## BEGIN Provided records
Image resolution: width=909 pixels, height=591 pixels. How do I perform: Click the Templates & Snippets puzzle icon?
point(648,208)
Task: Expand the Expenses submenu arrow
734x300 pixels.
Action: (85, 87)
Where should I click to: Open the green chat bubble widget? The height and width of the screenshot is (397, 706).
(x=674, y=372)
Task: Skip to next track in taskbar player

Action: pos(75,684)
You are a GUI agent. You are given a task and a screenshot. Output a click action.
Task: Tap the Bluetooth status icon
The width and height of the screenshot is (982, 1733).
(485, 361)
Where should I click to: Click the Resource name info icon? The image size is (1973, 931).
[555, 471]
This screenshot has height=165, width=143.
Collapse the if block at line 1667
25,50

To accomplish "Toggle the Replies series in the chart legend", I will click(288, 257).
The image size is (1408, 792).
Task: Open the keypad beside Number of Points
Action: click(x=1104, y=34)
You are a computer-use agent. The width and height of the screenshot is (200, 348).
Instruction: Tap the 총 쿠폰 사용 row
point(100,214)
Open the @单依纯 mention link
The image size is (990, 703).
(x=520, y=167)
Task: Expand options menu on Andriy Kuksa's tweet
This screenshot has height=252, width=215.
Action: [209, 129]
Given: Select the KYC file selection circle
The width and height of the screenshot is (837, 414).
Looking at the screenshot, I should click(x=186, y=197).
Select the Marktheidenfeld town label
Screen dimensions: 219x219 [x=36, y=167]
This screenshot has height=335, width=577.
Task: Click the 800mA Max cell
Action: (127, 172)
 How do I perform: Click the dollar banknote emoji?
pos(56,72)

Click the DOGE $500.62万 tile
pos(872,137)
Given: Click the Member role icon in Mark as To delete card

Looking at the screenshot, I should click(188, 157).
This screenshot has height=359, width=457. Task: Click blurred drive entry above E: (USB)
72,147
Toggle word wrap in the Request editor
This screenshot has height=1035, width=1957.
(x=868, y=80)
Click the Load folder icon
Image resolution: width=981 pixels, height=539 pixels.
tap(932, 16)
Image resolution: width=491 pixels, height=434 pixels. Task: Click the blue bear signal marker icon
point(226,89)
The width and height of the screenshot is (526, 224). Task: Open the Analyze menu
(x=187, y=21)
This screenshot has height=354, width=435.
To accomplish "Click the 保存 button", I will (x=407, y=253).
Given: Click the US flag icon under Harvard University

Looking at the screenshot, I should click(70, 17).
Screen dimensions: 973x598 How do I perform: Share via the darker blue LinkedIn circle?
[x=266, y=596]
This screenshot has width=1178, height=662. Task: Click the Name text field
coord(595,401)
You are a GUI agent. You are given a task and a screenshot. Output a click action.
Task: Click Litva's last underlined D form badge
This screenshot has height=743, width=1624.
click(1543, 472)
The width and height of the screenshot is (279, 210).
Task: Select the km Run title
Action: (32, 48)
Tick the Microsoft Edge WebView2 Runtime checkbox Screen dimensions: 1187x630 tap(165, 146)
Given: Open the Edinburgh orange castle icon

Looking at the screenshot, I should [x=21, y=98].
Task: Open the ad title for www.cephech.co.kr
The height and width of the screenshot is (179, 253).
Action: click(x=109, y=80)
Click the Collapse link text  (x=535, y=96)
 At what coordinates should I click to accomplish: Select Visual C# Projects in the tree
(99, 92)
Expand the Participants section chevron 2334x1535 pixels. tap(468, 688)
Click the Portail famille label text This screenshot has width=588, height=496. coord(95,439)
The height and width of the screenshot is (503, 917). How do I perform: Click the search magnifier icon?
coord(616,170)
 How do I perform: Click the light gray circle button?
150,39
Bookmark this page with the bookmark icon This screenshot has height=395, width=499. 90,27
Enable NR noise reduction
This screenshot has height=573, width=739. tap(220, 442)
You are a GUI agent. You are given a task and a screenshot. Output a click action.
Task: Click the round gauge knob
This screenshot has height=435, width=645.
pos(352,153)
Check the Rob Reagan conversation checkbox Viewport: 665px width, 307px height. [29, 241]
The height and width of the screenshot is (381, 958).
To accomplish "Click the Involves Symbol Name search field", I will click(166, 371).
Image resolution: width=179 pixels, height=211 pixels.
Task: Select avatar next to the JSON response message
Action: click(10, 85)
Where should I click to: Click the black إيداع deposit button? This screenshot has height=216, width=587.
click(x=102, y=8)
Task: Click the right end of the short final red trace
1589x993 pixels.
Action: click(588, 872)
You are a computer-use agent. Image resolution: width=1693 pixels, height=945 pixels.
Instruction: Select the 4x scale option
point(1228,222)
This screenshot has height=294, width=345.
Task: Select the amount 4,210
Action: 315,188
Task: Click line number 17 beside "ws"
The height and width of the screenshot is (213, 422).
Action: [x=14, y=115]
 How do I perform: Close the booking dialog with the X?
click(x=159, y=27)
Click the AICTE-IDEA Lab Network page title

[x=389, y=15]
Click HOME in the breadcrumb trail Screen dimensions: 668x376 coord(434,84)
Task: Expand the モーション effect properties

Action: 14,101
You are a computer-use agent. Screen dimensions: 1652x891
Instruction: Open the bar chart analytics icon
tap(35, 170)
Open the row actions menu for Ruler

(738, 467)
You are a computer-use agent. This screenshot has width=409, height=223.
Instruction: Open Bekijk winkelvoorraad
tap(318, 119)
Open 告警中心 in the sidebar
## END Provided records
§ **Set exercise**
Retype the rows above line for line, with nothing changed.

§ **Written reply**
Image resolution: width=909 pixels, height=591 pixels. How do I perform: Click the Templates & Snippets puzzle icon?
point(648,208)
Task: Expand the Expenses submenu arrow
734x300 pixels.
Action: (85, 87)
Where should I click to: Open the green chat bubble widget? The height and width of the screenshot is (397, 706).
(x=674, y=372)
Task: Skip to next track in taskbar player

Action: pos(75,684)
You are a GUI agent. You are given a task and a screenshot. Output a click action.
Task: Tap the Bluetooth status icon
The width and height of the screenshot is (982, 1733).
(485, 361)
Where should I click to: Click the Resource name info icon? The image size is (1973, 931).
[555, 471]
This screenshot has height=165, width=143.
Collapse the if block at line 1667
25,50

To accomplish "Toggle the Replies series in the chart legend", I will click(288, 257).
The image size is (1408, 792).
Task: Open the keypad beside Number of Points
Action: click(x=1104, y=34)
You are a computer-use agent. The width and height of the screenshot is (200, 348).
Instruction: Tap the 총 쿠폰 사용 row
point(100,214)
Open the @单依纯 mention link
The image size is (990, 703).
(x=520, y=167)
Task: Expand options menu on Andriy Kuksa's tweet
This screenshot has height=252, width=215.
Action: [209, 129]
Given: Select the KYC file selection circle
The width and height of the screenshot is (837, 414).
Looking at the screenshot, I should click(x=186, y=197).
Select the Marktheidenfeld town label
Screen dimensions: 219x219 [x=36, y=167]
This screenshot has height=335, width=577.
Task: Click the 800mA Max cell
Action: (127, 172)
 How do I perform: Click the dollar banknote emoji?
pos(56,72)

Click the DOGE $500.62万 tile
pos(872,137)
Given: Click the Member role icon in Mark as To delete card

Looking at the screenshot, I should click(188, 157).
This screenshot has height=359, width=457. Task: Click blurred drive entry above E: (USB)
72,147
Toggle word wrap in the Request editor
This screenshot has height=1035, width=1957.
(x=868, y=80)
Click the Load folder icon
Image resolution: width=981 pixels, height=539 pixels.
tap(932, 16)
Image resolution: width=491 pixels, height=434 pixels. Task: Click the blue bear signal marker icon
point(226,89)
The width and height of the screenshot is (526, 224). Task: Open the Analyze menu
(x=187, y=21)
This screenshot has height=354, width=435.
To accomplish "Click the 保存 button", I will (x=407, y=253).
Given: Click the US flag icon under Harvard University

Looking at the screenshot, I should click(70, 17).
Screen dimensions: 973x598 How do I perform: Share via the darker blue LinkedIn circle?
[x=266, y=596]
This screenshot has width=1178, height=662. Task: Click the Name text field
coord(595,401)
You are a GUI agent. You are given a task and a screenshot. Output a click action.
Task: Click Litva's last underlined D form badge
This screenshot has height=743, width=1624.
click(1543, 472)
The width and height of the screenshot is (279, 210).
Task: Select the km Run title
Action: (32, 48)
Tick the Microsoft Edge WebView2 Runtime checkbox Screen dimensions: 1187x630 tap(165, 146)
Given: Open the Edinburgh orange castle icon

Looking at the screenshot, I should [x=21, y=98].
Task: Open the ad title for www.cephech.co.kr
The height and width of the screenshot is (179, 253).
Action: click(x=109, y=80)
Click the Collapse link text  (x=535, y=96)
 At what coordinates should I click to accomplish: Select Visual C# Projects in the tree
(99, 92)
Expand the Participants section chevron 2334x1535 pixels. tap(468, 688)
Click the Portail famille label text This screenshot has width=588, height=496. coord(95,439)
The height and width of the screenshot is (503, 917). How do I perform: Click the search magnifier icon?
coord(616,170)
 How do I perform: Click the light gray circle button?
150,39
Bookmark this page with the bookmark icon This screenshot has height=395, width=499. 90,27
Enable NR noise reduction
This screenshot has height=573, width=739. tap(220, 442)
You are a GUI agent. You are given a task and a screenshot. Output a click action.
Task: Click the round gauge knob
This screenshot has height=435, width=645.
pos(352,153)
Check the Rob Reagan conversation checkbox Viewport: 665px width, 307px height. [29, 241]
The height and width of the screenshot is (381, 958).
To accomplish "Click the Involves Symbol Name search field", I will click(166, 371).
Image resolution: width=179 pixels, height=211 pixels.
Task: Select avatar next to the JSON response message
Action: click(10, 85)
Where should I click to: Click the black إيداع deposit button? This screenshot has height=216, width=587.
click(x=102, y=8)
Task: Click the right end of the short final red trace
1589x993 pixels.
Action: click(588, 872)
You are a computer-use agent. Image resolution: width=1693 pixels, height=945 pixels.
Instruction: Select the 4x scale option
point(1228,222)
This screenshot has height=294, width=345.
Task: Select the amount 4,210
Action: 315,188
Task: Click line number 17 beside "ws"
The height and width of the screenshot is (213, 422).
Action: [x=14, y=115]
 How do I perform: Close the booking dialog with the X?
click(x=159, y=27)
Click the AICTE-IDEA Lab Network page title

[x=389, y=15]
Click HOME in the breadcrumb trail Screen dimensions: 668x376 coord(434,84)
Task: Expand the モーション effect properties

Action: 14,101
You are a computer-use agent. Screen dimensions: 1652x891
Instruction: Open the bar chart analytics icon
tap(35, 170)
Open the row actions menu for Ruler

(738, 467)
You are a computer-use agent. This screenshot has width=409, height=223.
Instruction: Open Bekijk winkelvoorraad
tap(318, 119)
Open 告警中心 in the sidebar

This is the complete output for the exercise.